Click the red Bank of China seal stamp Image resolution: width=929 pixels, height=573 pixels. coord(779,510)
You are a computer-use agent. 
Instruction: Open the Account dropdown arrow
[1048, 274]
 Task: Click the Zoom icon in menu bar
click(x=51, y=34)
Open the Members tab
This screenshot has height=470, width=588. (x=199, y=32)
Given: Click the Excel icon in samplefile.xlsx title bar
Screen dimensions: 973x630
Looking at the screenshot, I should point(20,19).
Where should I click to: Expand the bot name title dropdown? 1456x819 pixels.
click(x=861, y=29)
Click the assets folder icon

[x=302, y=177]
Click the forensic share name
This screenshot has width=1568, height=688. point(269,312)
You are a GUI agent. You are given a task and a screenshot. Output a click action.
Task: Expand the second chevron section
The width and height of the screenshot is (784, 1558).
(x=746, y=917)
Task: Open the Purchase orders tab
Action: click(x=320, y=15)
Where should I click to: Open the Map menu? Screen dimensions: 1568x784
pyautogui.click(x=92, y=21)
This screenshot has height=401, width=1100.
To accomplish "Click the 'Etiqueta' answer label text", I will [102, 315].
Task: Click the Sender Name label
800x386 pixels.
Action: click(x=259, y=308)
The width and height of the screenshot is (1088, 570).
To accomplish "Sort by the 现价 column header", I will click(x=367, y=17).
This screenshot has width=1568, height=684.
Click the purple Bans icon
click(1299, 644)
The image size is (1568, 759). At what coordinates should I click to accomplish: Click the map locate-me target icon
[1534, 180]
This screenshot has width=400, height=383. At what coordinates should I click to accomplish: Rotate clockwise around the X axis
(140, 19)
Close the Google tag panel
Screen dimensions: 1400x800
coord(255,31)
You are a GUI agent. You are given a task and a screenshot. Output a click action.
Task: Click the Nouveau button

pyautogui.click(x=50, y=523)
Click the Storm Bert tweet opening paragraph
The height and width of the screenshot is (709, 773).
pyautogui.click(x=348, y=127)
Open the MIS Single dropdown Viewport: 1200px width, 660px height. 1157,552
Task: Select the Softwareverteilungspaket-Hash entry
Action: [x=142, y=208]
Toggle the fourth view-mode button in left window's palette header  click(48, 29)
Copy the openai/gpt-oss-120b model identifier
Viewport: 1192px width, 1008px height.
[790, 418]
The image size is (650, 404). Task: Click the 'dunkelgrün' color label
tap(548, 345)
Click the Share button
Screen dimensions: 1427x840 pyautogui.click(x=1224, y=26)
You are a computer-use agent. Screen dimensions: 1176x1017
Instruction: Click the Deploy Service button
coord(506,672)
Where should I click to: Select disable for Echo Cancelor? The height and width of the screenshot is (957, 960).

Exercise objective: Please repeat all of the items above word for word, with nothing left out.

Solution for this problem:
Click the red Bank of China seal stamp Image resolution: width=929 pixels, height=573 pixels. coord(779,510)
You are a computer-use agent. 
Instruction: Open the Account dropdown arrow
[1048, 274]
 Task: Click the Zoom icon in menu bar
click(x=51, y=34)
Open the Members tab
This screenshot has height=470, width=588. (x=199, y=32)
Given: Click the Excel icon in samplefile.xlsx title bar
Screen dimensions: 973x630
Looking at the screenshot, I should point(20,19).
Where should I click to: Expand the bot name title dropdown? 1456x819 pixels.
click(x=861, y=29)
Click the assets folder icon

[x=302, y=177]
Click the forensic share name
This screenshot has width=1568, height=688. point(269,312)
You are a GUI agent. You are given a task and a screenshot. Output a click action.
Task: Expand the second chevron section
The width and height of the screenshot is (784, 1558).
(x=746, y=917)
Task: Open the Purchase orders tab
Action: click(x=320, y=15)
Where should I click to: Open the Map menu? Screen dimensions: 1568x784
pyautogui.click(x=92, y=21)
This screenshot has height=401, width=1100.
To accomplish "Click the 'Etiqueta' answer label text", I will [102, 315].
Task: Click the Sender Name label
800x386 pixels.
Action: click(x=259, y=308)
The width and height of the screenshot is (1088, 570).
To accomplish "Sort by the 现价 column header", I will click(x=367, y=17).
This screenshot has width=1568, height=684.
Click the purple Bans icon
click(1299, 644)
The image size is (1568, 759). At what coordinates should I click to accomplish: Click the map locate-me target icon
[1534, 180]
This screenshot has width=400, height=383. At what coordinates should I click to accomplish: Rotate clockwise around the X axis
(140, 19)
Close the Google tag panel
Screen dimensions: 1400x800
coord(255,31)
You are a GUI agent. You are given a task and a screenshot. Output a click action.
Task: Click the Nouveau button

pyautogui.click(x=50, y=523)
Click the Storm Bert tweet opening paragraph
The height and width of the screenshot is (709, 773).
pyautogui.click(x=348, y=127)
Open the MIS Single dropdown Viewport: 1200px width, 660px height. 1157,552
Task: Select the Softwareverteilungspaket-Hash entry
Action: [x=142, y=208]
Toggle the fourth view-mode button in left window's palette header  click(48, 29)
Copy the openai/gpt-oss-120b model identifier
Viewport: 1192px width, 1008px height.
[790, 418]
The image size is (650, 404). Task: Click the 'dunkelgrün' color label
tap(548, 345)
Click the Share button
Screen dimensions: 1427x840 pyautogui.click(x=1224, y=26)
You are a computer-use agent. Screen dimensions: 1176x1017
Instruction: Click the Deploy Service button
coord(506,672)
Where should I click to: Select disable for Echo Cancelor? The height and width of the screenshot is (957, 960).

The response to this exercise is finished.